LocalDateTime ldt1 = LocalDateTime.parse(output, dtf1);
Normally people cannot change the input. Fortunately, there is a workaround defining your own text resources:
String input = "pon, 17 lis 2014, 15:51:12";
TemporalField field = ChronoField.DAY_OF_WEEK;
Map<Long,String> textLookup = new HashMap<>();
textLookup.put(1L, "pon");
textLookup.put(2L, "wt");
textLookup.put(3L, "\u0347r"); // śr
textLookup.put(4L, "czw");
textLookup.put(5L, "pt");
textLookup.put(6L, "sob");
textLookup.put(7L, "niedz");
DateTimeFormatter dtf2 =
new DateTimeFormatterBuilder()
.appendText(field, textLookup)
.appendPattern(", dd MMM yyyy, HH:mm:ss")
.toFormatter()
.withLocale(new Locale("pl"));
LocalDateTime ldt2 = LocalDateTime.parse(input, dtf2);
System.out.print(ldt2);
// output: 2014-11-17T15:51:12
Okay, now about (old) Joda-Time. It is missing such a method like appendText(field, lookupMap)

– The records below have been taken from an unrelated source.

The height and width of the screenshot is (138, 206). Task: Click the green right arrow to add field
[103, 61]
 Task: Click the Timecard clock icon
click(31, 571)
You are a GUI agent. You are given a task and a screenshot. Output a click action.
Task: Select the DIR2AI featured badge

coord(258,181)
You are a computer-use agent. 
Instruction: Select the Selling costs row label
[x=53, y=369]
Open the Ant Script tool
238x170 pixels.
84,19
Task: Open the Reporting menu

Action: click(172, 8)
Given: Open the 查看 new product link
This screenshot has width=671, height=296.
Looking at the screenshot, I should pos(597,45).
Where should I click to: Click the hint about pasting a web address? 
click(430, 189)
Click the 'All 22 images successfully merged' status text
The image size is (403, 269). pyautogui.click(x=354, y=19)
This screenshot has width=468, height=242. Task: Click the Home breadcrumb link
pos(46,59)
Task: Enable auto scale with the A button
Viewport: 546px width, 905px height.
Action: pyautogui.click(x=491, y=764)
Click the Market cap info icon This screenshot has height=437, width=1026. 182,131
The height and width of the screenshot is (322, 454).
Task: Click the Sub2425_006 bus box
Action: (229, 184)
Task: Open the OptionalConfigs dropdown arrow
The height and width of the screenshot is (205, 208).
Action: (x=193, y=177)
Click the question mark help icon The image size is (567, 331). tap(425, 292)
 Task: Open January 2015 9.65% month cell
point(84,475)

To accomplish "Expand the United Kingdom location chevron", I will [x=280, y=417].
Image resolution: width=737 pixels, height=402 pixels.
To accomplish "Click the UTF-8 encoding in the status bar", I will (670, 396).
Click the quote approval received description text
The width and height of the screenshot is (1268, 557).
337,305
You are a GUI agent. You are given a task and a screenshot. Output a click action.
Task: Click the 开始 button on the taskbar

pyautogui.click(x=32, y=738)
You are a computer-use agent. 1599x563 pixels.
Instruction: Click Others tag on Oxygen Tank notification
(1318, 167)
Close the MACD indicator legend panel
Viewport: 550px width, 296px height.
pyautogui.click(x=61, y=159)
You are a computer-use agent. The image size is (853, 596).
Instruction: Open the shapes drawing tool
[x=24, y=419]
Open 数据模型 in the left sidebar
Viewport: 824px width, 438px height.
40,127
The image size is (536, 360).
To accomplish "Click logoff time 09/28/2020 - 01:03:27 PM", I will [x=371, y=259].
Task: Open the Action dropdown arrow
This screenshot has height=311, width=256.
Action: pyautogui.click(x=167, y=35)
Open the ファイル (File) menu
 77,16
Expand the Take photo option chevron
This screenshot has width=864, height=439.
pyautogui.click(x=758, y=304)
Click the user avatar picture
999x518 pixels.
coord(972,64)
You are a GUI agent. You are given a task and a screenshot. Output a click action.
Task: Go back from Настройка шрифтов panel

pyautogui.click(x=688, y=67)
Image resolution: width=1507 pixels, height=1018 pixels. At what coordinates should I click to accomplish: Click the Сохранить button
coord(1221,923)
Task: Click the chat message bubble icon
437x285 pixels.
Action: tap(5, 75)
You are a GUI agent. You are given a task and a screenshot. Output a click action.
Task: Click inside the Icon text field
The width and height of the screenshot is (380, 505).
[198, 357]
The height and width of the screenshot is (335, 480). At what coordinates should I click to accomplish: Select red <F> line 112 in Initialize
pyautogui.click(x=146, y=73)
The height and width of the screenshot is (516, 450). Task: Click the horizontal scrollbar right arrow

. But we can write an implementation for a DateTimeParser
:
final Map<String, Integer> textLookup = new HashMap<String, Integer>();
textLookup.put("pon", 1);
textLookup.put("wt", 2);
textLookup.put("\u0347r", 3); // śr
textLookup.put("czw", 4);
textLookup.put("pt", 5);
textLookup.put("sob", 6);
textLookup.put("niedz", 7);
DateTimeParser parser =
new DateTimeParser() {
@Override
public int estimateParsedLength() {
return 5;
}
@Override
public int parseInto(DateTimeParserBucket bucket, String text, int position) {
for (String key : textLookup.keySet()) {
if (text.startsWith(key, position)) {
int val = textLookup.get(key);
bucket.saveField(DateTimeFieldType.dayOfWeek(), val);
return position + key.length();
}
}
return ~position;
}
};
DateTimeFormatter dtf =
new DateTimeFormatterBuilder().append(parser)
.appendPattern(", dd MMM yyyy, HH:mm:ss").toFormatter()
.withLocale(new Locale("pl"));
String input = "pon, 17 lis 2014, 15:51:12";
LocalDateTime ldt = LocalDateTime.parse(input, dtf);
System.out.println(ldt); // 2014-11-17T15:51:12.000
Finally a question to you: In Unicode-CLDR-data a dot is used behind the abbreviated weekday names, for example "pon." instead of "pon" (my own library uses the CLDR-content, too). What is more common according to your language knowledge and feeling regarding polish? Using a dot or not?